Humans will not go about fooming until we can doctor our brains well enough that we might as well run the entire civilization in upload space. Even then I and four associates suspect that modifying your own brain is dangerous and can lead to UFAI.
There are plenty of people who know perfectly well how to read but can’t be arsed to, so long as they can eat everyday and watch TV on their couch.
No doubt, but what’s important isn’t so much the people who don’t do much (and I don’t think there’s any superiority from reading ordinary stuff vs. watching ordinary stuff), as the people who could be doing something interesting or important but are blocked because of lack of literacy.
And so it will be beaten by machines, which are doubling in power every year or so. Brains have lost, long live computers.

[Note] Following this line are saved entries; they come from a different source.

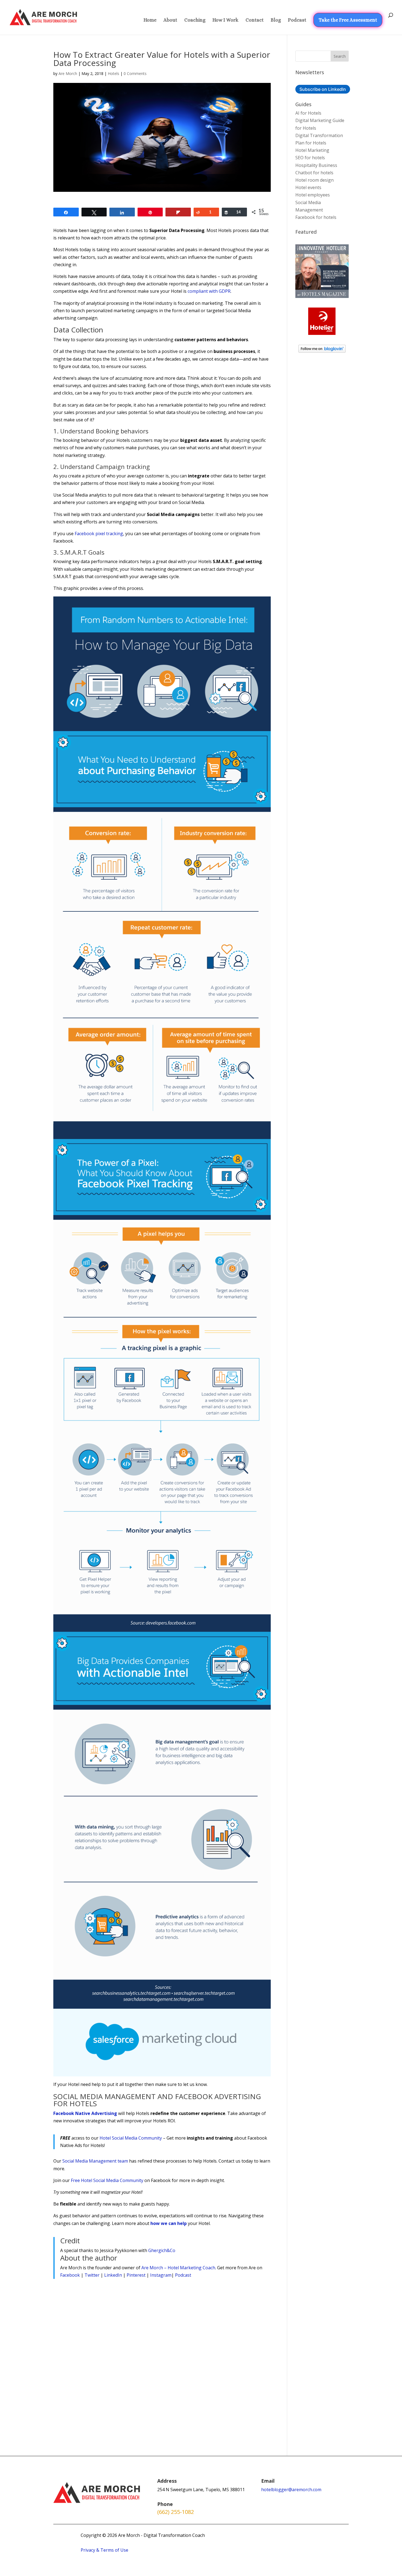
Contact (255, 20)
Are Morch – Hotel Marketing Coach (178, 2268)
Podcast (297, 20)
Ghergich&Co (161, 2250)
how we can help (168, 2223)
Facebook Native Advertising (85, 2113)
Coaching (194, 20)
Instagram (160, 2275)
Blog (276, 20)
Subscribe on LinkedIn (322, 89)
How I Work (225, 20)
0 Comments (135, 73)
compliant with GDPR (209, 291)
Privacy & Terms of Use (104, 2550)
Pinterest (136, 2275)
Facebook (70, 2275)
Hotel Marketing (312, 150)
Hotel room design (314, 180)
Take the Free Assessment (348, 20)
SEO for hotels (310, 158)
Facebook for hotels (315, 217)
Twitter (92, 2275)
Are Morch (68, 73)
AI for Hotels (308, 113)
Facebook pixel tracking (99, 534)
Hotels (113, 73)
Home (150, 20)
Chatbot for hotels (314, 173)
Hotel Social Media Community (131, 2138)
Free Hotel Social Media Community (107, 2180)
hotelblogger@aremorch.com (291, 2490)
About (170, 20)
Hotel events (308, 187)
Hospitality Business (316, 165)
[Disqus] (162, 2355)
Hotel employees (312, 195)
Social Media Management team (95, 2161)
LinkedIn (113, 2275)
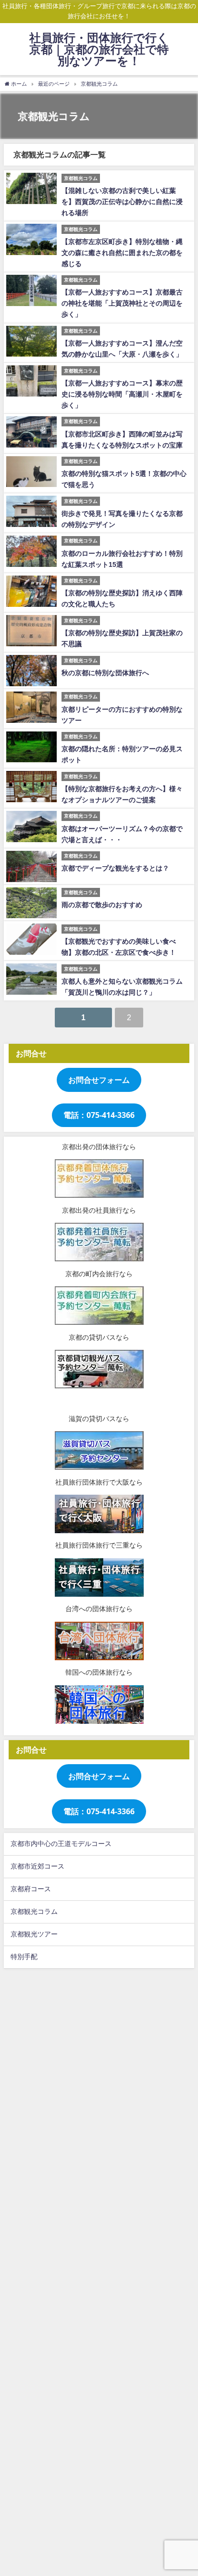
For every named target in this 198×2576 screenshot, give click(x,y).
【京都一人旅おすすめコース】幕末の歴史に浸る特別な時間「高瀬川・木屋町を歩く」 (122, 394)
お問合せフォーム (99, 1080)
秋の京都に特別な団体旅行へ (105, 672)
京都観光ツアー (34, 1934)
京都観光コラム (34, 1911)
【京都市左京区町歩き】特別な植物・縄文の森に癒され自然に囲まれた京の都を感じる (122, 252)
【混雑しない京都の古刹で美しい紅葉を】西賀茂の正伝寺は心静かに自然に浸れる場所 (122, 201)
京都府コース (31, 1888)
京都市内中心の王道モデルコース (61, 1843)
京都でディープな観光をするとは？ (115, 868)
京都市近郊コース (37, 1866)
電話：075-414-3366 (99, 1115)
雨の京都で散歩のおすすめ (102, 904)
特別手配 (24, 1956)
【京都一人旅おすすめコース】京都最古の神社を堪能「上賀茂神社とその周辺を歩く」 (122, 303)
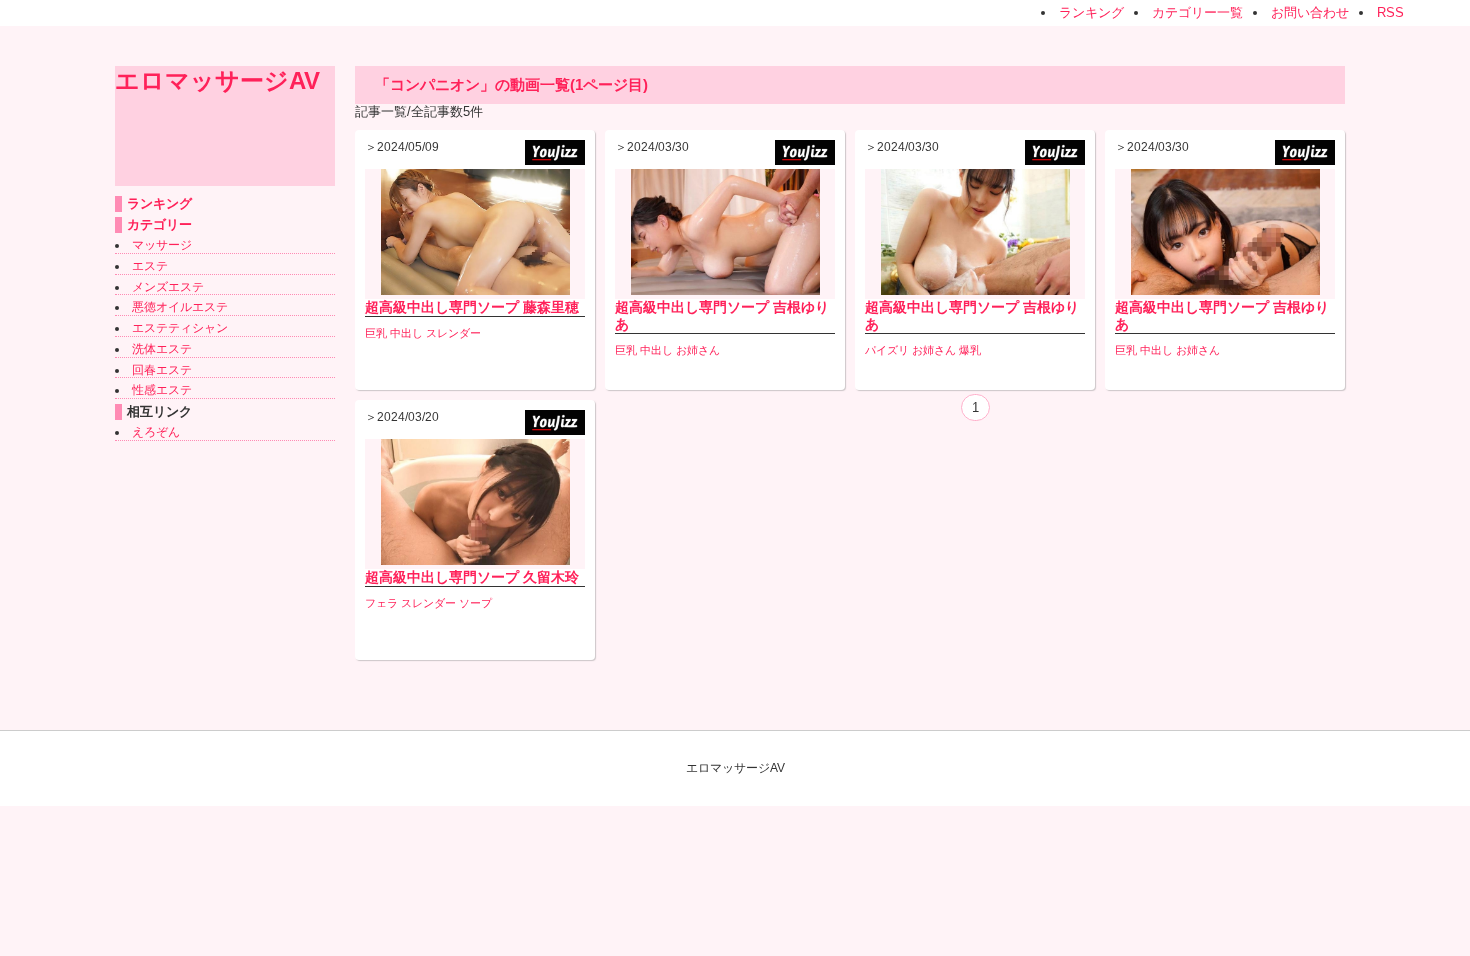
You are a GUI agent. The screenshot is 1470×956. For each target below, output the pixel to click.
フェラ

Machines are doubling in raw computational speed, but have yet to show signs of intelligence. In fact, it’s pretty obvious by now that intelligence is not merely a function of raw computational speed; there’s some other, as yet unknown, factor which is necessary. Once this factor is identified and can be artificially created, then yes, machines will quickly outpace humanity… but what is known about this factor is that it is very, very hard to identify.
Though it seems unlikely that AI will fail to be invented over the next century, it has nonetheless non-negligible probability.
By one measure, the computers have won. My name is difficult for many human beings to process. This not nearly as serious a problem as having a name which computers find difficult to process.
And of course, one can also run into problems with words that computers could process, but refuse to.
Moore’s Law is a socio-economic observation, not a physical law like the Second Law of Thermodynamics.
On the other hand, when I was in middle school, I was taught that the human brain was hundreds of thousands of times more powerful than any supercomputer. These days, our top supercomputers have a whole lot more processing power than the human brain. So it’s more or less true that human brains have already lost, even if we haven’t yet reached the point where everyone can own a computer more powerful than a human brain.